Output the part that opens with the line containing "You are a computer-use agent. The" and closes with the line containing "Action: 1151,28" as a JSON list of strings, one string per line, leaving out blank lines.

== Material ==

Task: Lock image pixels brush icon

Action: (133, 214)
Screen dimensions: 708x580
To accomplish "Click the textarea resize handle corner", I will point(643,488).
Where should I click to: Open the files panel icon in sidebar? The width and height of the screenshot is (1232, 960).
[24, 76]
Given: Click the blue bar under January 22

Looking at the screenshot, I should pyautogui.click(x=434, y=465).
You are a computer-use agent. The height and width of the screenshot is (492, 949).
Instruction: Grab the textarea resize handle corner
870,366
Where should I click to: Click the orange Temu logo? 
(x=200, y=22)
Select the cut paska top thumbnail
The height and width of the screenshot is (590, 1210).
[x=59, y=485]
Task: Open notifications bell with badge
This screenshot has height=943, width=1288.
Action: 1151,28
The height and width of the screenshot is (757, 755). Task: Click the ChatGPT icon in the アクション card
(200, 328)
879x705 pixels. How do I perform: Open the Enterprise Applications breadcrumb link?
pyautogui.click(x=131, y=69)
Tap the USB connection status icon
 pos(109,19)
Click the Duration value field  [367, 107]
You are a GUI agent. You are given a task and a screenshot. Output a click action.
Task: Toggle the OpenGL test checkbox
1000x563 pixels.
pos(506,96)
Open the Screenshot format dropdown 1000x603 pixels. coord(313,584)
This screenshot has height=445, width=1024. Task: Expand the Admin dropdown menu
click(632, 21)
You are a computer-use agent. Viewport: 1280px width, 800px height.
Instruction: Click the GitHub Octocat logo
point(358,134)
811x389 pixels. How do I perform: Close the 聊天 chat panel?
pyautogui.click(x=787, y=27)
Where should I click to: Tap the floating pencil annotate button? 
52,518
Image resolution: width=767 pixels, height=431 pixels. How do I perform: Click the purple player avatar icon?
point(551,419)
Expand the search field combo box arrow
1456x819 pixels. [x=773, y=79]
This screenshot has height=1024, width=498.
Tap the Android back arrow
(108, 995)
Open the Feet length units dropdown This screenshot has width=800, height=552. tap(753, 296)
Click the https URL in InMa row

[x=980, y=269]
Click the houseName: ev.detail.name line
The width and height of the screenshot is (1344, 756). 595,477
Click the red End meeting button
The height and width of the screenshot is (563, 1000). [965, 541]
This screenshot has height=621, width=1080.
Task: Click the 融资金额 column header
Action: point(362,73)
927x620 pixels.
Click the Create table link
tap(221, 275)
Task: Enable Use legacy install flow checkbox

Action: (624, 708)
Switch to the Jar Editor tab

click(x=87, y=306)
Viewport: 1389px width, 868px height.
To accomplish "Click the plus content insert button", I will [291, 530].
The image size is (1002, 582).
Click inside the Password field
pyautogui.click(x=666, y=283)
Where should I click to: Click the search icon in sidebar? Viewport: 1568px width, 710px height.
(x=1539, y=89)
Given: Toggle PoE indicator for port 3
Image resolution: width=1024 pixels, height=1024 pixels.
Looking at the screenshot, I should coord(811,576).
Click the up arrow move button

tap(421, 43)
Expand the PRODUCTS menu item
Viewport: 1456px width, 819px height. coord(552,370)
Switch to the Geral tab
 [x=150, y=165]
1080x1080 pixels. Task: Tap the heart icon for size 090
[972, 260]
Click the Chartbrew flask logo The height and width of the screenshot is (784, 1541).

===

● Solution to this problem
[
  "You are a computer-use agent. The height and width of the screenshot is (492, 949).",
  "Instruction: Grab the textarea resize handle corner",
  "870,366",
  "Where should I click to: Click the orange Temu logo? ",
  "(x=200, y=22)",
  "Select the cut paska top thumbnail",
  "The height and width of the screenshot is (590, 1210).",
  "[x=59, y=485]",
  "Task: Open notifications bell with badge",
  "This screenshot has height=943, width=1288.",
  "Action: 1151,28"
]